━━ Data listing ━━

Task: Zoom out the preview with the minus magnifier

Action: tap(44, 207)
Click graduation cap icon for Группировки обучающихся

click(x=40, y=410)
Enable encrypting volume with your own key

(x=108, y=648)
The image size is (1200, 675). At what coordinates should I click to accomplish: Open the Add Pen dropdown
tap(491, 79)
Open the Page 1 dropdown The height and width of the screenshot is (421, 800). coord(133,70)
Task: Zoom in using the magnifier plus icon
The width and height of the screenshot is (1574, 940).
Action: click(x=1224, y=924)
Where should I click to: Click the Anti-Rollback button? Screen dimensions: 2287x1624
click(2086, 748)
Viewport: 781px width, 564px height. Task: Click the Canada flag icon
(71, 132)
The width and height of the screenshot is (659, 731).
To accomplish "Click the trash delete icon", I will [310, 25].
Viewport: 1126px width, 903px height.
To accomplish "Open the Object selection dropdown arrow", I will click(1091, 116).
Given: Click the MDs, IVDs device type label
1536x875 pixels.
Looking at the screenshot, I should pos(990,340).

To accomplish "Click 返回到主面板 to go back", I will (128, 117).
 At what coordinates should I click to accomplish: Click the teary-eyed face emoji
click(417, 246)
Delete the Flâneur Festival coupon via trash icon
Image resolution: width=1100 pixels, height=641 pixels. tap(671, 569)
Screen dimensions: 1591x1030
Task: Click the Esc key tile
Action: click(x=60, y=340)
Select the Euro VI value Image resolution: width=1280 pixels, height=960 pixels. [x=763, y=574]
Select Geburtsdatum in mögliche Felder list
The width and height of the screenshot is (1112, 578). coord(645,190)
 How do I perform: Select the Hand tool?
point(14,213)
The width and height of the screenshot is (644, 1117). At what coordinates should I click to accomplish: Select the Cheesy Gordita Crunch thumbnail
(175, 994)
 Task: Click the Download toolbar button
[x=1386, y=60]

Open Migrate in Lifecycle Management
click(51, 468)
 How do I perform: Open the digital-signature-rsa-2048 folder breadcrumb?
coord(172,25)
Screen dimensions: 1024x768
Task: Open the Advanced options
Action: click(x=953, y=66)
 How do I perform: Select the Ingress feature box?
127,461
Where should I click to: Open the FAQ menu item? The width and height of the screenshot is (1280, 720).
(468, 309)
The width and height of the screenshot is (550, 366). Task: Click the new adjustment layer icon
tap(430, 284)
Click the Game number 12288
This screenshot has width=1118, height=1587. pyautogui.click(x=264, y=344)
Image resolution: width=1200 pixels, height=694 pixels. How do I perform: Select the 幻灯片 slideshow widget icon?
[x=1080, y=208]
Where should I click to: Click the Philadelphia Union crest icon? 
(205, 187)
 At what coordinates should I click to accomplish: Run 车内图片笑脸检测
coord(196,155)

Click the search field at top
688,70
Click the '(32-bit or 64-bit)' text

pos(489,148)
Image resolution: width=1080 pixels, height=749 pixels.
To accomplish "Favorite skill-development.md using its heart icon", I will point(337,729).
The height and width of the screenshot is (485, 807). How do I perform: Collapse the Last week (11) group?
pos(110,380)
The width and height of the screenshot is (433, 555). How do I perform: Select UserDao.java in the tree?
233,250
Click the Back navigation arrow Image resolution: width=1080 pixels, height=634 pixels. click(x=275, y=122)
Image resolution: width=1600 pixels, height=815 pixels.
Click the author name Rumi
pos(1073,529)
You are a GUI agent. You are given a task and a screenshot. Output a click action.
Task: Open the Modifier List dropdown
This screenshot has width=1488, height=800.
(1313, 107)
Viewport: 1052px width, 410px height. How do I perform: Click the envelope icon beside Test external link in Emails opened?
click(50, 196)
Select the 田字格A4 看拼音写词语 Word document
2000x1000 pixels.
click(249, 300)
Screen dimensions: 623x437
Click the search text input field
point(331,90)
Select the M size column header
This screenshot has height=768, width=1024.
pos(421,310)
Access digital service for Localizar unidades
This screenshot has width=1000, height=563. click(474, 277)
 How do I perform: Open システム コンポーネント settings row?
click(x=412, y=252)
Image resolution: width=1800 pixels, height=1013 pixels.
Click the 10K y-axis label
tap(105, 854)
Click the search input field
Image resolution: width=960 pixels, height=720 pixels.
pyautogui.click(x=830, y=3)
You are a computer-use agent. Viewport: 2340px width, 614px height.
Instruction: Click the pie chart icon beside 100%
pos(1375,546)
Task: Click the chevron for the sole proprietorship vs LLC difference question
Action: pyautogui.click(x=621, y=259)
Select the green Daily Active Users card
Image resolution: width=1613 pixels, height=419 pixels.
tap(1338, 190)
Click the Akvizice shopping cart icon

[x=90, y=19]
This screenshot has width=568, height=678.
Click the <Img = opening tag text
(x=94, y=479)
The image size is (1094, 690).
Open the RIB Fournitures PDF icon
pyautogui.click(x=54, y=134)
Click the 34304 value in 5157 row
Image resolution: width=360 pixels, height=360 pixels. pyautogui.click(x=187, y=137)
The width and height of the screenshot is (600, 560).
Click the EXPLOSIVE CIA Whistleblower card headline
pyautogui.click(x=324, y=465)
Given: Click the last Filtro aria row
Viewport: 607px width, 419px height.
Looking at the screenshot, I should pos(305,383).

━━━

Every record must be transcribed exactly, with no line skipped.

Task result –
Task: Zoom out the preview with the minus magnifier

Action: tap(44, 207)
Click graduation cap icon for Группировки обучающихся

click(x=40, y=410)
Enable encrypting volume with your own key

(x=108, y=648)
The image size is (1200, 675). At what coordinates should I click to accomplish: Open the Add Pen dropdown
tap(491, 79)
Open the Page 1 dropdown The height and width of the screenshot is (421, 800). coord(133,70)
Task: Zoom in using the magnifier plus icon
The width and height of the screenshot is (1574, 940).
Action: click(x=1224, y=924)
Where should I click to: Click the Anti-Rollback button? Screen dimensions: 2287x1624
click(2086, 748)
Viewport: 781px width, 564px height. Task: Click the Canada flag icon
(71, 132)
The width and height of the screenshot is (659, 731).
To accomplish "Click the trash delete icon", I will [310, 25].
Viewport: 1126px width, 903px height.
To accomplish "Open the Object selection dropdown arrow", I will click(1091, 116).
Given: Click the MDs, IVDs device type label
1536x875 pixels.
Looking at the screenshot, I should pos(990,340).

To accomplish "Click 返回到主面板 to go back", I will (128, 117).
 At what coordinates should I click to accomplish: Click the teary-eyed face emoji
click(417, 246)
Delete the Flâneur Festival coupon via trash icon
Image resolution: width=1100 pixels, height=641 pixels. tap(671, 569)
Screen dimensions: 1591x1030
Task: Click the Esc key tile
Action: click(x=60, y=340)
Select the Euro VI value Image resolution: width=1280 pixels, height=960 pixels. [x=763, y=574]
Select Geburtsdatum in mögliche Felder list
The width and height of the screenshot is (1112, 578). coord(645,190)
 How do I perform: Select the Hand tool?
point(14,213)
The width and height of the screenshot is (644, 1117). At what coordinates should I click to accomplish: Select the Cheesy Gordita Crunch thumbnail
(175, 994)
 Task: Click the Download toolbar button
[x=1386, y=60]

Open Migrate in Lifecycle Management
click(51, 468)
 How do I perform: Open the digital-signature-rsa-2048 folder breadcrumb?
coord(172,25)
Screen dimensions: 1024x768
Task: Open the Advanced options
Action: click(x=953, y=66)
 How do I perform: Select the Ingress feature box?
127,461
Where should I click to: Open the FAQ menu item? The width and height of the screenshot is (1280, 720).
(468, 309)
The width and height of the screenshot is (550, 366). Task: Click the new adjustment layer icon
tap(430, 284)
Click the Game number 12288
This screenshot has width=1118, height=1587. pyautogui.click(x=264, y=344)
Image resolution: width=1200 pixels, height=694 pixels. How do I perform: Select the 幻灯片 slideshow widget icon?
[x=1080, y=208]
Where should I click to: Click the Philadelphia Union crest icon? 
(205, 187)
 At what coordinates should I click to accomplish: Run 车内图片笑脸检测
coord(196,155)

Click the search field at top
688,70
Click the '(32-bit or 64-bit)' text

pos(489,148)
Image resolution: width=1080 pixels, height=749 pixels.
To accomplish "Favorite skill-development.md using its heart icon", I will point(337,729).
The height and width of the screenshot is (485, 807). How do I perform: Collapse the Last week (11) group?
pos(110,380)
The width and height of the screenshot is (433, 555). How do I perform: Select UserDao.java in the tree?
233,250
Click the Back navigation arrow Image resolution: width=1080 pixels, height=634 pixels. click(x=275, y=122)
Image resolution: width=1600 pixels, height=815 pixels.
Click the author name Rumi
pos(1073,529)
You are a GUI agent. You are given a task and a screenshot. Output a click action.
Task: Open the Modifier List dropdown
This screenshot has width=1488, height=800.
(1313, 107)
Viewport: 1052px width, 410px height. How do I perform: Click the envelope icon beside Test external link in Emails opened?
click(50, 196)
Select the 田字格A4 看拼音写词语 Word document
2000x1000 pixels.
click(249, 300)
Screen dimensions: 623x437
Click the search text input field
point(331,90)
Select the M size column header
This screenshot has height=768, width=1024.
pos(421,310)
Access digital service for Localizar unidades
This screenshot has width=1000, height=563. click(474, 277)
 How do I perform: Open システム コンポーネント settings row?
click(x=412, y=252)
Image resolution: width=1800 pixels, height=1013 pixels.
Click the 10K y-axis label
tap(105, 854)
Click the search input field
Image resolution: width=960 pixels, height=720 pixels.
pyautogui.click(x=830, y=3)
You are a computer-use agent. Viewport: 2340px width, 614px height.
Instruction: Click the pie chart icon beside 100%
pos(1375,546)
Task: Click the chevron for the sole proprietorship vs LLC difference question
Action: pyautogui.click(x=621, y=259)
Select the green Daily Active Users card
Image resolution: width=1613 pixels, height=419 pixels.
tap(1338, 190)
Click the Akvizice shopping cart icon

[x=90, y=19]
This screenshot has width=568, height=678.
Click the <Img = opening tag text
(x=94, y=479)
The image size is (1094, 690).
Open the RIB Fournitures PDF icon
pyautogui.click(x=54, y=134)
Click the 34304 value in 5157 row
Image resolution: width=360 pixels, height=360 pixels. pyautogui.click(x=187, y=137)
The width and height of the screenshot is (600, 560).
Click the EXPLOSIVE CIA Whistleblower card headline
pyautogui.click(x=324, y=465)
Given: Click the last Filtro aria row
Viewport: 607px width, 419px height.
Looking at the screenshot, I should pos(305,383).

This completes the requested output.